===== PROVIDED INFORMATION
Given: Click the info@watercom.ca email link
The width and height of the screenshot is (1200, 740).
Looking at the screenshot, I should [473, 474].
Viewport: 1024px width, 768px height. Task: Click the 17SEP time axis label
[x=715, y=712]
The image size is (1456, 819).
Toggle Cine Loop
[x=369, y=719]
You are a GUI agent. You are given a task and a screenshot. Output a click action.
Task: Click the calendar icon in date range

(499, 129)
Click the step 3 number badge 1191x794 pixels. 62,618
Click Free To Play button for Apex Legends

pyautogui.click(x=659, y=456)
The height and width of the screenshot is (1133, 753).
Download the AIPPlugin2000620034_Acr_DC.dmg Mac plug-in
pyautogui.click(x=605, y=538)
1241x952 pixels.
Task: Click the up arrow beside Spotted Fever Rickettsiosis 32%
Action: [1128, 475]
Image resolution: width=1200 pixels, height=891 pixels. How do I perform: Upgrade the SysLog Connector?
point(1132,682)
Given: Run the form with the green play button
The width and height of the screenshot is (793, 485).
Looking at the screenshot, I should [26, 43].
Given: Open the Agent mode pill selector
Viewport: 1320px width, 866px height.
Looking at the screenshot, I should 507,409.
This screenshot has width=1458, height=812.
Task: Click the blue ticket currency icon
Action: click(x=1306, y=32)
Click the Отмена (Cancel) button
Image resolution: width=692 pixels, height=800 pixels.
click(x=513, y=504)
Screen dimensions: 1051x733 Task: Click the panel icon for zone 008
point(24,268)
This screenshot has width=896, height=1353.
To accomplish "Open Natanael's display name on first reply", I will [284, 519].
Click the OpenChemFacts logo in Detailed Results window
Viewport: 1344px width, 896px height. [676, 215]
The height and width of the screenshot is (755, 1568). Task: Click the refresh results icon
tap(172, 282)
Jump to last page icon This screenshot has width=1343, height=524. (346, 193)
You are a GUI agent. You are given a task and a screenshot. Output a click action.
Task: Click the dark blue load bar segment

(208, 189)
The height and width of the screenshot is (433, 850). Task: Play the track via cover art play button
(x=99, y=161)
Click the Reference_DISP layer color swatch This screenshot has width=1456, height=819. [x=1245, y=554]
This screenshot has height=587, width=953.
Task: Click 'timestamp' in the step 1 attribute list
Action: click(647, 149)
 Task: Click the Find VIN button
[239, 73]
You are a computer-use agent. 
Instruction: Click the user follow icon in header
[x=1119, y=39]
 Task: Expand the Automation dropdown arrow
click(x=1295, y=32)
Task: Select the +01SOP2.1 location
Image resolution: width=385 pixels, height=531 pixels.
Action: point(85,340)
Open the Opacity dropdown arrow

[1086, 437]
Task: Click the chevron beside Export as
==========
STATED PROBLEM |
Copy these lines exactly as they appear.

SOLUTION TO THE PROBLEM |
Given: Click the info@watercom.ca email link
The width and height of the screenshot is (1200, 740).
Looking at the screenshot, I should [473, 474].
Viewport: 1024px width, 768px height. Task: Click the 17SEP time axis label
[x=715, y=712]
The image size is (1456, 819).
Toggle Cine Loop
[x=369, y=719]
You are a GUI agent. You are given a task and a screenshot. Output a click action.
Task: Click the calendar icon in date range

(499, 129)
Click the step 3 number badge 1191x794 pixels. 62,618
Click Free To Play button for Apex Legends

pyautogui.click(x=659, y=456)
The height and width of the screenshot is (1133, 753).
Download the AIPPlugin2000620034_Acr_DC.dmg Mac plug-in
pyautogui.click(x=605, y=538)
1241x952 pixels.
Task: Click the up arrow beside Spotted Fever Rickettsiosis 32%
Action: [1128, 475]
Image resolution: width=1200 pixels, height=891 pixels. How do I perform: Upgrade the SysLog Connector?
point(1132,682)
Given: Run the form with the green play button
The width and height of the screenshot is (793, 485).
Looking at the screenshot, I should [26, 43].
Given: Open the Agent mode pill selector
Viewport: 1320px width, 866px height.
Looking at the screenshot, I should 507,409.
This screenshot has width=1458, height=812.
Task: Click the blue ticket currency icon
Action: click(x=1306, y=32)
Click the Отмена (Cancel) button
Image resolution: width=692 pixels, height=800 pixels.
click(x=513, y=504)
Screen dimensions: 1051x733 Task: Click the panel icon for zone 008
point(24,268)
This screenshot has width=896, height=1353.
To accomplish "Open Natanael's display name on first reply", I will [284, 519].
Click the OpenChemFacts logo in Detailed Results window
Viewport: 1344px width, 896px height. [676, 215]
The height and width of the screenshot is (755, 1568). Task: Click the refresh results icon
tap(172, 282)
Jump to last page icon This screenshot has width=1343, height=524. (346, 193)
You are a GUI agent. You are given a task and a screenshot. Output a click action.
Task: Click the dark blue load bar segment

(208, 189)
The height and width of the screenshot is (433, 850). Task: Play the track via cover art play button
(x=99, y=161)
Click the Reference_DISP layer color swatch This screenshot has width=1456, height=819. [x=1245, y=554]
This screenshot has height=587, width=953.
Task: Click 'timestamp' in the step 1 attribute list
Action: click(647, 149)
 Task: Click the Find VIN button
[239, 73]
You are a computer-use agent. 
Instruction: Click the user follow icon in header
[x=1119, y=39]
 Task: Expand the Automation dropdown arrow
click(x=1295, y=32)
Task: Select the +01SOP2.1 location
Image resolution: width=385 pixels, height=531 pixels.
Action: point(85,340)
Open the Opacity dropdown arrow

[1086, 437]
Task: Click the chevron beside Export as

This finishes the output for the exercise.